Here’s where the KY heroin treatment funding is going

By June 24, 2015 June 13th, 2017 Addiction News

Back in March 2015, Kentucky lawmakers passed a heroin bill that, for many fighting the heroin epidemic in the state, was a long time coming. Now state officials have outlined plans for how they will allocate the $10 million of funding that was included in the final KY heroin treatment bill. KY Justice Secretary J. Michael Brown shared how the funds would be split between different treatment vectors in the state. Much of the funding will be going to the Department of Corrections in some form or another, while another large portion will be reserved for community mental health and treatment facilities.

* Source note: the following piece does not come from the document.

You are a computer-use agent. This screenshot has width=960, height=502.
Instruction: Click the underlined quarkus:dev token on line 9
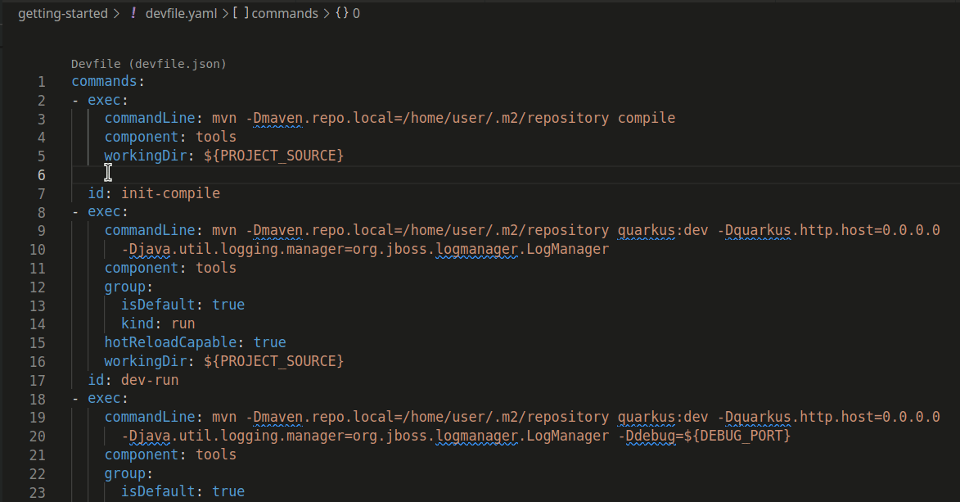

In an interview with the Cincinnati Enquirer, Brown emphasized the state’s determination to channel funds to programs that prove they use evidence-based treatment methods and get good treatment results. The state will reportedly begin accepting grant applications from mental health and substance abuse treatment centers in July. According to the Enquirer, advocates for heroin treatment in Northern Kentucky have been critical of the funding allocations. Some feel that the state should be explicitly expanding treatment capacity at rehab facilities with the funding instead of waiting for grant applications. They claim the need for heroin treatment in Northern KY is acute and urgent.

Is too much of the funding being reserved for KY heroin treatment in jails?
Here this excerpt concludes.